JmstoTux- 0:1 | 1:12 | 2:23 | 3:34 | 4:45 | 5:56 | 6:67 | 7:78 | 8:89 | 9:100
TuxtoJms- 1-10:0 | 11-20:1 | 21-30:2 | 31-40:3 | 41-50:4| 51-60:5 | 61-70:6 | 71-80:7 | 81-90:8 | 91-100:9
このコンフィグレーションでは、優先度 7 の JMS メッセージが Tuxedo /Q の優先度 78 に割り当てられます。優先度 47 の Tuxedo /Q は、優先度 4 の JMS に割り当てられます。
エラー キュー
tBridge が Tuxedo キューまたは JMS キューからメッセージを受信したときに問題を検出した場合、再試行間隔の後に次の処理が行われます。
- 情報がログされます。
- コンフィグレーションされている場合は、メッセージがエラー キューに保存されます。
wlsServerErrorDestination
wlsErrorDestination キューは、JMS メッセージが Tuxedo エラーまたは変換エラーにより適切に送信できない場合に使用されます。
サポートされていないメッセージ タイプ
認識できない JMS メッセージを受信した場合、適切なエラー メッセージがログされ、そのメッセージは破棄されます。
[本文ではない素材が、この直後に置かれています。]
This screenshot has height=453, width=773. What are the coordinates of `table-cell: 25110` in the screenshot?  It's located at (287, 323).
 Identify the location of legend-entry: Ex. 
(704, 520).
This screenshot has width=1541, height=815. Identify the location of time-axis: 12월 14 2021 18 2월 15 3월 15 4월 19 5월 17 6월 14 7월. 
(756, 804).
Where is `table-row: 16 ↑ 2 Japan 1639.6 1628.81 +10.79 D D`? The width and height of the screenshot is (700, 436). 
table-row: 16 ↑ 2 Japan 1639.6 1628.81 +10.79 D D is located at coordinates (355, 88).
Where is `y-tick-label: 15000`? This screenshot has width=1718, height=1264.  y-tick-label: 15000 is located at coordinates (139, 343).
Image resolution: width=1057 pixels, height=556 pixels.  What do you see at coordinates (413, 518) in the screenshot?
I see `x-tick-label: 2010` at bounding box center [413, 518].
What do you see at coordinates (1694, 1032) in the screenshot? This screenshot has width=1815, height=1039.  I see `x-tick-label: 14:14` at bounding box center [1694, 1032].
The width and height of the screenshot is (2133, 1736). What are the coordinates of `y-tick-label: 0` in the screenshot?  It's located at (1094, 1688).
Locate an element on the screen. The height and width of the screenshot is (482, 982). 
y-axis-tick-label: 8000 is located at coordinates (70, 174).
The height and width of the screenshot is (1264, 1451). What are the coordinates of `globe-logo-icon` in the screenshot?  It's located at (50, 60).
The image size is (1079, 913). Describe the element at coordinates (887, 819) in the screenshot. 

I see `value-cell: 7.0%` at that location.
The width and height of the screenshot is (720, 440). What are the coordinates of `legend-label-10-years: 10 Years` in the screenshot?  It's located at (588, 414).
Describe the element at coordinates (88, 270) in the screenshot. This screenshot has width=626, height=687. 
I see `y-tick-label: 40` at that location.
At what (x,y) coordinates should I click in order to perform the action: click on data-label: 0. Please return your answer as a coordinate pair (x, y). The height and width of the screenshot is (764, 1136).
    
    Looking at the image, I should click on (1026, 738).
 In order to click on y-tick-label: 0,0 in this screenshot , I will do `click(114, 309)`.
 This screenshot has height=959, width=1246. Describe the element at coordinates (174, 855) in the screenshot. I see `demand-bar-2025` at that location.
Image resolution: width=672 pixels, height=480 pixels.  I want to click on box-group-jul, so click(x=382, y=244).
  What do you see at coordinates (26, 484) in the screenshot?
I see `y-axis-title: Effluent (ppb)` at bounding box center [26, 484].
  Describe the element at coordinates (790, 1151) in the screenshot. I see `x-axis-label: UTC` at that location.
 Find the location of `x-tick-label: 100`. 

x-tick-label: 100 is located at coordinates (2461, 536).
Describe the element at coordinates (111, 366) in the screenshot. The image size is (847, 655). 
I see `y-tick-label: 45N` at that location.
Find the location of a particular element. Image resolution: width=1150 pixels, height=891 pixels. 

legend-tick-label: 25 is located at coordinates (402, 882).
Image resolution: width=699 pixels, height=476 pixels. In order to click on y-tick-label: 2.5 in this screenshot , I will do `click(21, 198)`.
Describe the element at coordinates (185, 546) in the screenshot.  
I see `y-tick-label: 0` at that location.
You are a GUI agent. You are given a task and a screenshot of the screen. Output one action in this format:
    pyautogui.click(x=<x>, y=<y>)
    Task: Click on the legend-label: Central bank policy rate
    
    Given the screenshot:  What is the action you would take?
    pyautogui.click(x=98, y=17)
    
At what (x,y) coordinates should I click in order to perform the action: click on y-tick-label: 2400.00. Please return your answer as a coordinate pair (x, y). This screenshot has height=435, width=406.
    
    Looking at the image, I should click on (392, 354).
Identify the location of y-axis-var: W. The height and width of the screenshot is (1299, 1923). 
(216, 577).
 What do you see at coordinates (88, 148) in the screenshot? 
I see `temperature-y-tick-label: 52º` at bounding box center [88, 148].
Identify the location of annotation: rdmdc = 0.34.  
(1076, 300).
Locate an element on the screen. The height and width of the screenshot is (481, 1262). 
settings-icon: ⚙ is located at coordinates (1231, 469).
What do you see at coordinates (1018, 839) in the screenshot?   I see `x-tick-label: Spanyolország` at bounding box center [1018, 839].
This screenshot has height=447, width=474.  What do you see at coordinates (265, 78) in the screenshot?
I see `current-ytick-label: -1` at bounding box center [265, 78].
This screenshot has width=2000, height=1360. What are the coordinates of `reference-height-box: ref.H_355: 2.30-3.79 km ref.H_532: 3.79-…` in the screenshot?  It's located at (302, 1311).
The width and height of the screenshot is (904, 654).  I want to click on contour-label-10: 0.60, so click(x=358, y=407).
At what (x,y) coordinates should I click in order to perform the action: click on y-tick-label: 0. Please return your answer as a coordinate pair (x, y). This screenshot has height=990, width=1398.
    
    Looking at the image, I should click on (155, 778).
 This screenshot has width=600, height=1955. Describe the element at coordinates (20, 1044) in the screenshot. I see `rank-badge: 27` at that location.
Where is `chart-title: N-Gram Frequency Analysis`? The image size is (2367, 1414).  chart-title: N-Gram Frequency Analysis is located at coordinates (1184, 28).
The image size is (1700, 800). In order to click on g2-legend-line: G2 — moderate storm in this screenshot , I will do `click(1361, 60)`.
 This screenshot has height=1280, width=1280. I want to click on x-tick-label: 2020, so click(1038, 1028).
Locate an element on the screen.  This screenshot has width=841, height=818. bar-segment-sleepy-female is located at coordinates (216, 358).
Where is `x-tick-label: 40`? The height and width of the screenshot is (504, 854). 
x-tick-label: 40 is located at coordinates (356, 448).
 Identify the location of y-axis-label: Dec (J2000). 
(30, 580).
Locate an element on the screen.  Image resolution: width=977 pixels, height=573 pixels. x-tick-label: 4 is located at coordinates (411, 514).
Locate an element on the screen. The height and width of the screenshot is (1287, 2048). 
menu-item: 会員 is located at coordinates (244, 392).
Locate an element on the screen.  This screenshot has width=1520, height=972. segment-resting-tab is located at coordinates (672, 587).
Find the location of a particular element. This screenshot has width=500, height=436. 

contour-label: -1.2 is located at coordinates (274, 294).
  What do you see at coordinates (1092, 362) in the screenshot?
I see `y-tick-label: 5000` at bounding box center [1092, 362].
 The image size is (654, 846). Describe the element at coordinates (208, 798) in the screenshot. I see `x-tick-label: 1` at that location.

これはコンフィグレーション エラーと解釈され、tBridge はメッセージをエラー キューにリダイレクトしません。
tuxErrorQueue
tuxErrorQueue は、TuxQ2JmsQ のリダイレクト中の JATMI プリミティブ tpdequeue のエラー キューです。
制限
tBridge エラー キューには、次のような制限があります。
- TuxErrorDestination は一度だけ指定できます。ErrorDestination に関連するエラー キュー名は、すべての QSPACE が使用可能な同じエラー キュー名を持っていることを示します。
- エラーが発生した場合、メッセージはソース QSPACE に返されます。QSPACE が破損または一杯と判断されると、後続のメッセージは消失します。
- エラー時にメッセージを破棄するよう指定する方法はありません。すべてのメッセージが受信されるか、まったく受信されません。
- エラーに関する情報は、サーバ ログでのみ提供されます。